Goal:
Rewrite all of the following lines, replacing every "Viewport" with "Screen size" and leaving everything else unchanged.

Material provided:

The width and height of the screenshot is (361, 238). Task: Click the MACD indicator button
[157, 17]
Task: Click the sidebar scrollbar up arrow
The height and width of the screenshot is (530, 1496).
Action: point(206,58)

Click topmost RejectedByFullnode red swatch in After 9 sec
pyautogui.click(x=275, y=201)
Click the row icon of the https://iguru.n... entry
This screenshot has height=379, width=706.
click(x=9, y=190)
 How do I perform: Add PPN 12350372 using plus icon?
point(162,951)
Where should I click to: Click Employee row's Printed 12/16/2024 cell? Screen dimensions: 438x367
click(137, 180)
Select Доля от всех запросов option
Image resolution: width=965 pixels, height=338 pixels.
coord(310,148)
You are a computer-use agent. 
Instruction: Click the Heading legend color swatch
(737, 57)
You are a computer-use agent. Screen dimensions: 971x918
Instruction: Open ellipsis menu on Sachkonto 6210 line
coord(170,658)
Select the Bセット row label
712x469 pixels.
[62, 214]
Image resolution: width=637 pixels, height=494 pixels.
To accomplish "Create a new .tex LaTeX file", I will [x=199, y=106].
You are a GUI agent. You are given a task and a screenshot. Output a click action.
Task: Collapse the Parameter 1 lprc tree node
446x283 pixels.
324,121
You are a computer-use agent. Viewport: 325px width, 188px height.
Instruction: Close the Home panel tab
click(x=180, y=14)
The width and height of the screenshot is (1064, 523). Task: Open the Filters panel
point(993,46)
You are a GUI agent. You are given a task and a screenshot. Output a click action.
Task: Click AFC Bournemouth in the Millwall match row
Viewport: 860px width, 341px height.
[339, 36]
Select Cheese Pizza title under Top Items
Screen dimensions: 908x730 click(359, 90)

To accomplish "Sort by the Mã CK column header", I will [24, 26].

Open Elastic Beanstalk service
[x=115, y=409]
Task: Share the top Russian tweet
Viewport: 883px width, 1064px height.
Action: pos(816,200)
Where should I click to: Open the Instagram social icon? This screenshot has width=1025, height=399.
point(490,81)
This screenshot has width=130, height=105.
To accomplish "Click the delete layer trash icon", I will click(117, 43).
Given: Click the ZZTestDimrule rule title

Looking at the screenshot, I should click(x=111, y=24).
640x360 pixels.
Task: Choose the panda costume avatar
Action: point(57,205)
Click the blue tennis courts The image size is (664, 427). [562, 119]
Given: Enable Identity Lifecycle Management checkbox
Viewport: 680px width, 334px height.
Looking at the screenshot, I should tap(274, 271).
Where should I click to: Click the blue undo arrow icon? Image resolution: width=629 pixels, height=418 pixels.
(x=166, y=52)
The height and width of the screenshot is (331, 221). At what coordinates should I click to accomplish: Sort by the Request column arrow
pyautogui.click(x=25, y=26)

Response to this task:
The width and height of the screenshot is (361, 238). Task: Click the MACD indicator button
[157, 17]
Task: Click the sidebar scrollbar up arrow
The height and width of the screenshot is (530, 1496).
Action: point(206,58)

Click topmost RejectedByFullnode red swatch in After 9 sec
pyautogui.click(x=275, y=201)
Click the row icon of the https://iguru.n... entry
This screenshot has height=379, width=706.
click(x=9, y=190)
 How do I perform: Add PPN 12350372 using plus icon?
point(162,951)
Where should I click to: Click Employee row's Printed 12/16/2024 cell? Screen dimensions: 438x367
click(137, 180)
Select Доля от всех запросов option
Image resolution: width=965 pixels, height=338 pixels.
coord(310,148)
You are a computer-use agent. 
Instruction: Click the Heading legend color swatch
(737, 57)
You are a computer-use agent. Screen dimensions: 971x918
Instruction: Open ellipsis menu on Sachkonto 6210 line
coord(170,658)
Select the Bセット row label
712x469 pixels.
[62, 214]
Image resolution: width=637 pixels, height=494 pixels.
To accomplish "Create a new .tex LaTeX file", I will [x=199, y=106].
You are a GUI agent. You are given a task and a screenshot. Output a click action.
Task: Collapse the Parameter 1 lprc tree node
446x283 pixels.
324,121
You are a computer-use agent. Screen size: 325px width, 188px height.
Instruction: Close the Home panel tab
click(x=180, y=14)
The width and height of the screenshot is (1064, 523). Task: Open the Filters panel
point(993,46)
You are a GUI agent. You are given a task and a screenshot. Output a click action.
Task: Click AFC Bournemouth in the Millwall match row
Screen size: 860px width, 341px height.
[339, 36]
Select Cheese Pizza title under Top Items
Screen dimensions: 908x730 click(359, 90)

To accomplish "Sort by the Mã CK column header", I will [24, 26].

Open Elastic Beanstalk service
[x=115, y=409]
Task: Share the top Russian tweet
Screen size: 883px width, 1064px height.
Action: pos(816,200)
Where should I click to: Open the Instagram social icon? This screenshot has width=1025, height=399.
point(490,81)
This screenshot has width=130, height=105.
To accomplish "Click the delete layer trash icon", I will click(117, 43).
Given: Click the ZZTestDimrule rule title

Looking at the screenshot, I should click(x=111, y=24).
640x360 pixels.
Task: Choose the panda costume avatar
Action: point(57,205)
Click the blue tennis courts The image size is (664, 427). [562, 119]
Given: Enable Identity Lifecycle Management checkbox
Screen size: 680px width, 334px height.
Looking at the screenshot, I should tap(274, 271).
Where should I click to: Click the blue undo arrow icon? Image resolution: width=629 pixels, height=418 pixels.
(x=166, y=52)
The height and width of the screenshot is (331, 221). At what coordinates should I click to accomplish: Sort by the Request column arrow
pyautogui.click(x=25, y=26)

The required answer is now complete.